The result: scattered, sprayed passes, some that sailed far out of reach, and an offense that was in general disarray under his watch.
Oh, he did another stupid thing. And he was still really disorganized and lacking focus with that too. Veterans like Marshawn Lynch know that when you communicate with your middle finger, it should be directed at your own bench. No poise there, Johnny.
There was a constant disconnect between Manziel and his receivers. Though the split practice reps with the first team between the rookie and Brian Hoyer didn’t help in that regard, at some point fundamental accuracy needs to be shown on staple routes. Manziel made routine plays look challenging, and downright daunting.
There was some improvement in the third quarter of an eventual loss to the Washington Redskins, but it came against a lower caliber of competition. When faced with the first-team Redskins defense in the opening half, Manziel looked overwhelmed.
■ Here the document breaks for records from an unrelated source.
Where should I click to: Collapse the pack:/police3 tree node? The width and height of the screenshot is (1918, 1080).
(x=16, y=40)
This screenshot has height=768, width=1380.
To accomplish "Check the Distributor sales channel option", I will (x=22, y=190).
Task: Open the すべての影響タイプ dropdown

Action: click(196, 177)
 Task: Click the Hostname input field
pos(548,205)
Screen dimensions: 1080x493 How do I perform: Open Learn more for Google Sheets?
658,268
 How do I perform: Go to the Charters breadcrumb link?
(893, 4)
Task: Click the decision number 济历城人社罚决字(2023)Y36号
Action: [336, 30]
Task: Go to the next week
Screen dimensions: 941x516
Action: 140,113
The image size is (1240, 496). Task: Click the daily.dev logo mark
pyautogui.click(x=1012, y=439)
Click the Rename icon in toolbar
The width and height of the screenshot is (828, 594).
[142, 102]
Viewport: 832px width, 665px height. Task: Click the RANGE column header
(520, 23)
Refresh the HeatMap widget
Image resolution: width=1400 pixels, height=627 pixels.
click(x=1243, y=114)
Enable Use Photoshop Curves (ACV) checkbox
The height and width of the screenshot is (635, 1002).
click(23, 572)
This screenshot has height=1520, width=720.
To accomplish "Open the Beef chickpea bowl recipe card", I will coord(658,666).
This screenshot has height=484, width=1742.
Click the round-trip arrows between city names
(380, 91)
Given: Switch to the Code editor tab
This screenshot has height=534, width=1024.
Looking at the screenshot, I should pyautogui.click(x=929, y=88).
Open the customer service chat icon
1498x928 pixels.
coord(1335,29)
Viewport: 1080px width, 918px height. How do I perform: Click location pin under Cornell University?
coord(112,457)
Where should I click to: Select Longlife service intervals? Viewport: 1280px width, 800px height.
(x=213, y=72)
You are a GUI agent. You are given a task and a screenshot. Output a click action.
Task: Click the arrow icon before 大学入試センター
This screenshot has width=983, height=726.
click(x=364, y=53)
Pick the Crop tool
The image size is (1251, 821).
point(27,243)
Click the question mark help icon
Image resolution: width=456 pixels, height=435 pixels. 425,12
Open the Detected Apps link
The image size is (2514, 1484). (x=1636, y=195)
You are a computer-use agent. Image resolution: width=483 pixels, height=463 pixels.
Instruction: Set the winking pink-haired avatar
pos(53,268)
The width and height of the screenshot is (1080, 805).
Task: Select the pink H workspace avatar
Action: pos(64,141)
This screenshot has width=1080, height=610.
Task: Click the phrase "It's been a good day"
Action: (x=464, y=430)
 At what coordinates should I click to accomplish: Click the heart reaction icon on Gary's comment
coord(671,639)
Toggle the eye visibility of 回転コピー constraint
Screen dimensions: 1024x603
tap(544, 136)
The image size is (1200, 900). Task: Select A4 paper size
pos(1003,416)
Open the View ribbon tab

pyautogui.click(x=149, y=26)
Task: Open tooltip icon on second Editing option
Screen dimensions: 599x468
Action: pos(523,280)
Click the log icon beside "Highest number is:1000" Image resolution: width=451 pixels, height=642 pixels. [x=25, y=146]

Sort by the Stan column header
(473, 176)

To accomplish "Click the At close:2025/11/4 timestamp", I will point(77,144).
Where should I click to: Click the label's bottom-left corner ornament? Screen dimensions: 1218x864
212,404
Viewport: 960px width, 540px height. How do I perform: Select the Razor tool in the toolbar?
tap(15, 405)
He’s far removed from Texas, where improvising and creating with his legs seemed easy, and became second nature. On one read-option play he kept the ball after the defensive end collapsed, only to be met immediately by a linebacker after a minimal gain. It’s early yet, but we may need to be patient and wait for the real, Harry Potter level Manziel magic.
Repeatedly throws lacked touch. He missed Josh Gordon on a simple, short route up the middle, forcing the wide receiver to slow and reach backwards. Before that he expected Jordan Cameron to sit on a route, and instead the tight end kept going, resulting in another ball turfed.
Those communication issues should get ironed out with time, but that’s where we arrive at the problem Browns head coach Mike Pettine now faces.
Manziel may have completed only 43.8 percent of his throws last night at a pathetic average of 4.1 yards per attempt (with 65 total yards). But Brian Hoyer really sucked too, connecting with only two of his six attempts for 16 yards. Pettine initially said he would name the winner of the Great Hoyer-Manziel Battle of 2014, but now he’s stuck between a bad option and a worse option.
He can rush a decision and name a starter this week, which seems premature since neither man has really distinguished himself, and there are still two weeks left in the preseason. Or he can wait another week, giving his coaching staff a third game with live reps to evaluate. But then the eventual starter will spend seven more days of practice getting reduced work with the first-team offense, and a clear lack of chemistry could persist when games matter.
Though that risk is a little terrifying given what we saw last night, making no decision right now is the best decision. In his post-game comments Pettine said he might just do that, and wait another week. What’s the rush? He’s a rookie head coach evaluating a rookie quarterback, and the benefits of more practice time outweigh the drawbacks.
Pettine also dabbled in some always true coach speak, saying that the quarterback who gives his team the best chance to win in Week 1 will be the starter. How can he possibly know who that is right now?